Estate planning ensures that the assets you’ve worked hard to build transfer efficiently and according to your wishes, minimizing stress for your family in the process. Ultimately, proper estate planning is a great way to show your family your love and care for them.
Here are key elements of an estate plan:
1. Will
A will is the foundation of estate planning. It allows you to specify how your assets should be distributed, who will care for minor children, and who will serve as executor to carry out your wishes. Without a will, the state decides these matters for you, which can lead to unnecessary consequences, financial and otherwise, as well as legal and relational battles that could impact your family long after your passing.
2. Financial Powers of Attorney
A Financial Power of Attorney designates someone to manage your financial affairs if you become unable to do so. This ensures bills are paid, accounts managed, and financial decisions are made in your best interest in the event of incapacity.
3. Advance Healthcare Directives/Living Will
This document, named differently based on your state of residence, outlines your medical wishes and appoints someone you trust to make healthcare decisions on your behalf if you’re incapacitated. It provides clarity to your family during emotional times and ensures that your values, not emotions, guide their decisions.
4. Trusts
Trusts are not a fit for everyone, but in the right circumstances, they can be powerful tools. Since probate is a public process, having assets in a trust can help provide privacy. Trusts may also help avoid probate, protect assets for beneficiaries, manage distributions over time, and simply provide administrative efficiency in what can sometimes be a complicated and drawn-out process to settle an estate.

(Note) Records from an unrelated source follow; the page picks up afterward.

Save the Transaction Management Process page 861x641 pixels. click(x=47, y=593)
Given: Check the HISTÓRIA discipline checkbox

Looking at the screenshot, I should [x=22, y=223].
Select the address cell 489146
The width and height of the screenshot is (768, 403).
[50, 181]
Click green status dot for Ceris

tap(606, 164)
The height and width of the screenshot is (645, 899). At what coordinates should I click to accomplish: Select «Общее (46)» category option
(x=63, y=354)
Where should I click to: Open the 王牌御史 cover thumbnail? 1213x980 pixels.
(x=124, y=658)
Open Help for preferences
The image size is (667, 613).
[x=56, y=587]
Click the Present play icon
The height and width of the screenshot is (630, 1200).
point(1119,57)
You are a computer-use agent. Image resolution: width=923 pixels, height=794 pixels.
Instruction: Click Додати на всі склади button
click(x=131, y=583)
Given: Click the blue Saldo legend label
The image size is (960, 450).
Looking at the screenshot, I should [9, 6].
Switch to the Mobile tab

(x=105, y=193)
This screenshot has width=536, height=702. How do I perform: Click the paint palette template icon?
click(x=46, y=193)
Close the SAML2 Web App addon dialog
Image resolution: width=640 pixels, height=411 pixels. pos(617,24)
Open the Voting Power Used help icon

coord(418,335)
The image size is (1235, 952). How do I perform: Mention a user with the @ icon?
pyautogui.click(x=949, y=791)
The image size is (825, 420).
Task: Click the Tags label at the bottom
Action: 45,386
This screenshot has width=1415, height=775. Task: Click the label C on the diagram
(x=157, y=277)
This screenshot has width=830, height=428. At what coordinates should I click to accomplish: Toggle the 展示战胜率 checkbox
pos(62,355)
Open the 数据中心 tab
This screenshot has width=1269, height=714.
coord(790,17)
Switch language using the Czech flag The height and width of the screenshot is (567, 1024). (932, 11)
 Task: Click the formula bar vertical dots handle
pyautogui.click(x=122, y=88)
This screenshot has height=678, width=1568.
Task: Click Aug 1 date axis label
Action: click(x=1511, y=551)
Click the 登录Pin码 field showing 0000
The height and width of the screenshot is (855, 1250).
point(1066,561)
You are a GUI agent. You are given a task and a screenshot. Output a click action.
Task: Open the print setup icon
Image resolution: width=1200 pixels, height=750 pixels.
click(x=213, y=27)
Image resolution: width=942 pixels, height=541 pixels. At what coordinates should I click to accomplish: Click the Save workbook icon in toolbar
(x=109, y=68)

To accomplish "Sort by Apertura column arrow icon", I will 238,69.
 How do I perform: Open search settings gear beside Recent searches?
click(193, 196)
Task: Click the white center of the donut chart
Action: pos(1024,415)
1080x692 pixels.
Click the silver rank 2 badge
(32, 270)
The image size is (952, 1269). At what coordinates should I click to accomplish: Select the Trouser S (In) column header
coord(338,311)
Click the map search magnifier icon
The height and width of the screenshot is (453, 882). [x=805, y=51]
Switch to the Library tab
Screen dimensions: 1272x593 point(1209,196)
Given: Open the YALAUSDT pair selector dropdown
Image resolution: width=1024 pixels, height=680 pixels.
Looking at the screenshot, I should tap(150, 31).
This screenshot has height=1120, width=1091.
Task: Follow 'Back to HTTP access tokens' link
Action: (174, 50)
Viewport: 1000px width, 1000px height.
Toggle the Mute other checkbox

5. TOD and POD Designations
Adding Transfer on Death (TOD) or Payable on Death (POD) designations to taxable investment or bank accounts allow those accounts to bypass probate and go directly to your chosen beneficiary. It’s a simple but effective way to streamline wealth transfer. IRAs and employer-sponsored retirement plans already do this with beneficiary designations. Adding TOD or POD to a non-retirement account can help accomplish the same thing.
6. Updated Beneficiary Designations
One of the easiest estate planning steps is also the most overlooked: making sure retirement accounts, life insurance policies, and annuities have up-to-date beneficiary designations. These designations supersede your will, so it’s critical they reflect your current wishes, and are reviewed on a regular basis.
Estate planning is about far more than distributing assets; it’s about reducing burdens for those you love and making sure your values are honored. Taking time now to put the right documents in place ensures your financial legacy is one of clarity, care, and thoughtfulness.
This information is not intended to be a substitute for specific individualized tax or legal advice. We suggest that you discuss your specific situation with a qualified tax or legal advisor.